Recently popular package Laravel-Excel released a new version 3.0, which was a pretty radical change from previous versions. I needed to do a simple Excel export and noticed that their documentation covers only export from Laravel Collections but not from some custom structure. So I will show you a "workaround".
First, this is how documentation describes the basic workflow:
namespace App\Exports;
use Maatwebsite\Excel\Concerns\FromCollection;
class InvoicesExport implements FromCollection
{
public function collection()
{
return Invoice::all();
}
}
You need to create a separate class for export (similar how Laravel Notifications work) and you can define a collection to export.
There are also other ways to export the data:
From Eloquent query:
class InvoicesExport implements FromQuery
{
use Exportable;
public function query()
{
return Invoice::query();
}
}
Or, from View HTML table:
class InvoicesExport implements FromView
{
public function view(): View
{
return view('exports.invoices', [
'invoices' => Invoice::all()
]);
}
}
But still, the problem is that all examples are based on Eloquent. What if I need Excel from some custom structure like array?
Imagine that I have this array:
[
[
'name' => 'Povilas',
'surname' => 'Korop',
'email' => '[email protected]',
'twitter' => '@povilaskorop'
],
[
'name' => 'Taylor',
'surname' => 'Otwell',
'email' => '[email protected]',
'twitter' => '@taylorotwell'
]
]
How do I export that into Excel, so that keys would be columns, and values would be rows?
There are two ways.
Option 1. Turn your Array into a Collection and add Headings
This is how the Export class would look:
namespace App\Exports;
use Maatwebsite\Excel\Concerns\FromCollection;
use Maatwebsite\Excel\Concerns\Exportable;
use Maatwebsite\Excel\Concerns\WithHeadings;
class CollectionExport implements FromCollection, WithHeadings
{
use Exportable;
public function collection()
{
return collect([
[
'name' => 'Povilas',
'surname' => 'Korop',
'email' => '[email protected]',
'twitter' => '@povilaskorop'
],
[
'name' => 'Taylor',
'surname' => 'Otwell',
'email' => '[email protected]',
'twitter' => '@taylorotwell'
]
]);
}
public function headings(): array
{
return [
'Name',
'Surname',
'Email',
'Twitter',
];
}
}
You need to implement collection() method by using Laravel's collect() method and passing array to it.
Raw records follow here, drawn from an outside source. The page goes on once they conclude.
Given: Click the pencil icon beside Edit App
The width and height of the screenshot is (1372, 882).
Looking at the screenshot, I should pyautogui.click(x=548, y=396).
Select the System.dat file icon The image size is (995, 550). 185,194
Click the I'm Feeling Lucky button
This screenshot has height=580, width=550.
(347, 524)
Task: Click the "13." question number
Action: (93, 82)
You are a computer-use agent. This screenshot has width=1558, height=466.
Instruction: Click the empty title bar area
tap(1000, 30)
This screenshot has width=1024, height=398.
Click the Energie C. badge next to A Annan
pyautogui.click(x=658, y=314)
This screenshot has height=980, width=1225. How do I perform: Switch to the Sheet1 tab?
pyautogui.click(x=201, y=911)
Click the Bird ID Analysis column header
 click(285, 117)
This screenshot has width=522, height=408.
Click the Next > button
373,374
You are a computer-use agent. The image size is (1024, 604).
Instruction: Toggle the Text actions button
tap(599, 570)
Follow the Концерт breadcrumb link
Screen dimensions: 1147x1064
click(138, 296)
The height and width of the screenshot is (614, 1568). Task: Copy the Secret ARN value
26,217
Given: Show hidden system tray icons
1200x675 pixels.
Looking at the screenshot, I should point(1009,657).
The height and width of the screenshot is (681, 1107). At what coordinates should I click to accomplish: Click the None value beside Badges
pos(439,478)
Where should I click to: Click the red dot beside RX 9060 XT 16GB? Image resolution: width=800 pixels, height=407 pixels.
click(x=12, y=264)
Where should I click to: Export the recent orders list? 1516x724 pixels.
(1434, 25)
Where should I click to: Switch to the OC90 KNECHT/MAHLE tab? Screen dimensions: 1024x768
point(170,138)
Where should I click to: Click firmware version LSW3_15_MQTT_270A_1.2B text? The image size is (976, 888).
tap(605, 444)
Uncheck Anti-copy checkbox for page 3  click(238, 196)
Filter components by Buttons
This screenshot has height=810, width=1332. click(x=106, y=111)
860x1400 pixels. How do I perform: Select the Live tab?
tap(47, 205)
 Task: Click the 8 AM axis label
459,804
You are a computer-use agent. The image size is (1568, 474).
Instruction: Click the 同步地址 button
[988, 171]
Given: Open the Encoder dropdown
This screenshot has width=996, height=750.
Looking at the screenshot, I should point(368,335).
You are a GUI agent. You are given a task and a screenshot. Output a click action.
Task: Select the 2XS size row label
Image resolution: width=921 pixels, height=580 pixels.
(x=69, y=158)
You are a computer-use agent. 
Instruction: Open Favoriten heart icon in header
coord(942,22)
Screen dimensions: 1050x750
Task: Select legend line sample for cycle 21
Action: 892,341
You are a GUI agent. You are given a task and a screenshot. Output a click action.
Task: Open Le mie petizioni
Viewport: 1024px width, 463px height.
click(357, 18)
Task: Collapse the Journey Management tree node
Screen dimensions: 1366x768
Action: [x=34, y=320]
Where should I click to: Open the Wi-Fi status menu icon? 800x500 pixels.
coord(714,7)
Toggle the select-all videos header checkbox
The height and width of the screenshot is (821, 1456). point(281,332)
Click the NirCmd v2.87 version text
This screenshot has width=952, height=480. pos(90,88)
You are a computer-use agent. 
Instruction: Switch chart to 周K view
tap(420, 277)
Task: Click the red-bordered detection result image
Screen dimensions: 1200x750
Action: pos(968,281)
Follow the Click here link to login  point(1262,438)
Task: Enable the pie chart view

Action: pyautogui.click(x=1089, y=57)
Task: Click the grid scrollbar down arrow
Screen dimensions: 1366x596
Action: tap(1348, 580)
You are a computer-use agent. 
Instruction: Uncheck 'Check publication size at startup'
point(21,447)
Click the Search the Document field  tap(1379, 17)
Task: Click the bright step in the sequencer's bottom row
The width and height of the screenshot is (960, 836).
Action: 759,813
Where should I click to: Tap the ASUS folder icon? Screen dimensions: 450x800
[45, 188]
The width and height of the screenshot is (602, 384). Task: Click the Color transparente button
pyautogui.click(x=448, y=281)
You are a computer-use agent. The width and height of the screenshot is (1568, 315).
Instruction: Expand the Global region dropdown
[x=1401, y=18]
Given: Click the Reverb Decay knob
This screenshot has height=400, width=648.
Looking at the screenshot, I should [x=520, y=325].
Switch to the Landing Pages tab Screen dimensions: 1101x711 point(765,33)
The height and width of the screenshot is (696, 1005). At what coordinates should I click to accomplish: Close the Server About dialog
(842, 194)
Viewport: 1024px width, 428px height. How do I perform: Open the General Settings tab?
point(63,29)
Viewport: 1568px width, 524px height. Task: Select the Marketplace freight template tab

Also, you need to implement headings() to add a header row.
Finally, in Controller you will have this row at the end of the method:
return Excel::download(new CollectionExport(), 'export.xlsx');
Then you would have this as downloaded result:

Option 2. Pass Array into View
Alternatively, you can build this resources/views/exports/xml.blade.php:
<table>
<thead>
<tr>
@foreach($data[0] as $key => $value)
<th>{{ ucfirst($key) }}</th>
@endforeach
</tr>
</thead>
<tbody>
@foreach($data as $row)
<tr>
@foreach ($row as $value)
<td>{{ $value }}</td>
@endforeach
</tr>
@endforeach
</tbody>
</table>
And then have this in your Export class:
namespace App\Exports;
use Illuminate\Contracts\View\View;
use Maatwebsite\Excel\Concerns\FromView;
class BladeExport implements FromView
{
public function view(): View
{
return view('exports.xml', [
'data' => [
[
'name' => 'Povilas',
'surname' => 'Korop',
'email' => '[email protected]',
'twitter' => '@povilaskorop'
],
[
'name' => 'Taylor',
'surname' => 'Otwell',
'email' => '[email protected]',
'twitter' => '@taylorotwell'
]
]
]);
}
}
Controller stays the same, just different class name:
return Excel::download(new BladeExport(), 'export.xlsx');
Wait, but how to pass data into Export class?
Both of our examples have one flaw - the data is formed in the class itself. Actually, it shouldn't even know about the data, it should accept it as a parameter. But how do we do that, if view() or collection() methods have no parameters?
We will pass it through __construct() method into a private variable. You could call it a dependency injection, although there are much better examples of dependency injection, look it up on Google.
class BladeExport implements FromView
{
private $data;
public function __construct($data)
{
$this->data = $data;
}
public function view(): View
{
return view('exports.xml', [
'data' => $this->data
]);
}
}
So we're accepting $data as a parameter now. Then, in our Controller we can have this:
$data = [
[
'name' => 'Povilas',
'surname' => 'Korop',
'email' => '[email protected]',
'twitter' => '@povilaskorop'
],
[
'name' => 'Taylor',
'surname' => 'Otwell',
'email' => '[email protected]',
'twitter' => '@taylorotwell'
]
];
return Excel::download(new BladeExport($data), 'export.xlsx');
I hope that's helpful. Check out other examples in official documentation of the package.